The “thingy” problem is understood simply in these terms: Maliki has democratic legitimacy by now, and though Bush may not like it, Maliki must be free to make policy as he sees necessary.
In the end, the Bush Administration is probably glad that Maliki has contact with Sadr, as the US is never going to have the same kind of contact. The goal is to get Sadr to agree to federalism (a tri-partite balance of power between Sunnis, Shias, and Kurds), instead of sectarian conflict. Only Maliki (or any other Prime Minister of Iraq) is in a position where Sadr, and other sectarians, can be persuaded as to the advantages of a federal Iraq.
From AP:
“The verdict placed on the heads of the former regime does not represent a verdict for any one person. It is a verdict on a whole dark era that was unmatched in Iraq’s history,” Nouri al-Maliki said.
Maliki has all the hallmarks of an able politician and statesman.
Finnpundit, the only legitimacy Malicki enjoys is with the reporters reporting from within the Green Zone, which is as far as his writ reaches.

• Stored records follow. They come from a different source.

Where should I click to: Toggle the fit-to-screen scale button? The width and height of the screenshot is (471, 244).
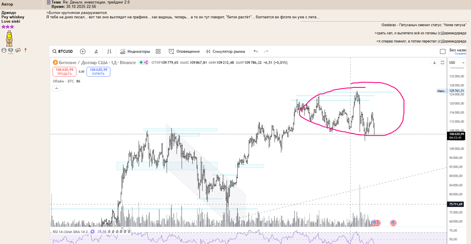pyautogui.click(x=442, y=63)
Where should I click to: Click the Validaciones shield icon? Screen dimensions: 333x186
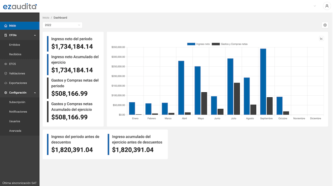click(6, 73)
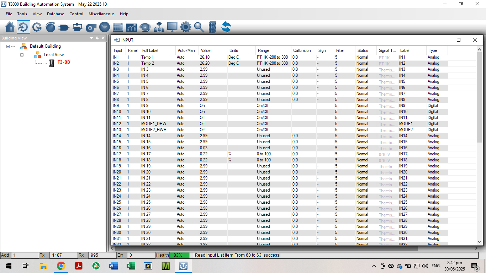Open the trend chart toolbar icon
Screen dimensions: 486x273
point(131,27)
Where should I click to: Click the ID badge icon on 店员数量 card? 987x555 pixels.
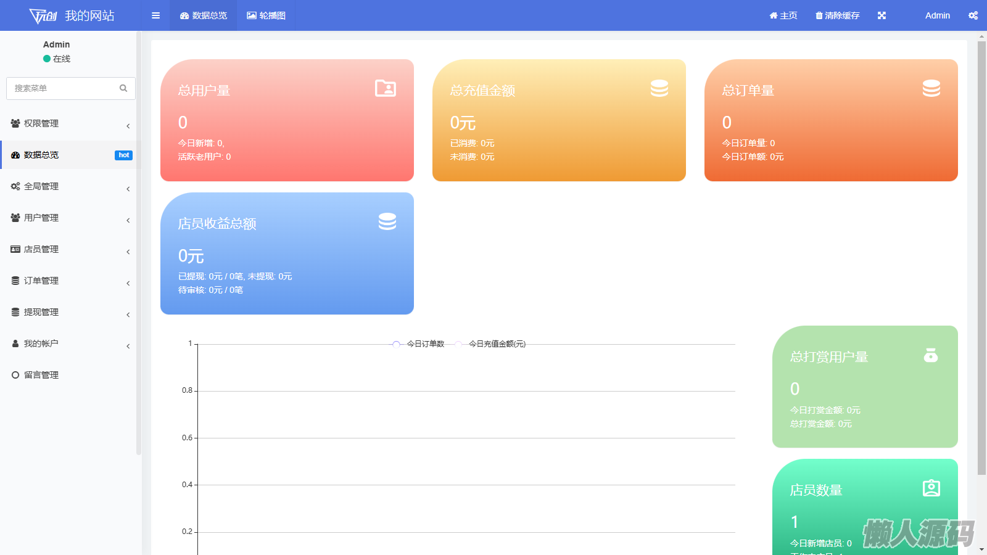click(x=931, y=488)
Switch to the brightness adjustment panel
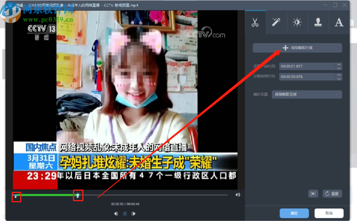Image resolution: width=357 pixels, height=221 pixels. pos(297,22)
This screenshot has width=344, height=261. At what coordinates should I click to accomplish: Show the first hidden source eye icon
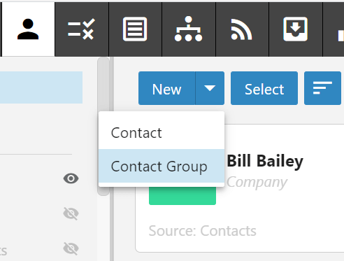71,213
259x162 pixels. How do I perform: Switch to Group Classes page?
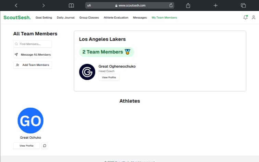click(89, 18)
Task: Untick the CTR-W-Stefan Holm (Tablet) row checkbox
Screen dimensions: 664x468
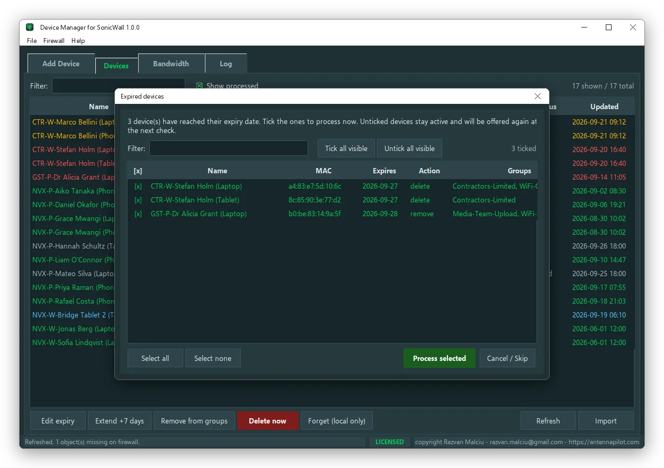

Drima: Saddam’s death is important in this way: eventually, sooner or later or much later we will leave Iraq with a thuggish strong man in power. We can’t leave “sooner” until we make sure it’s not going to be Saddam. Only by leaving with his head in hand, can Bush be confident that his minimalist objective of regime change has been accomplished. (There’s another way to accomplish “sooner”, but that’s another post altogether.)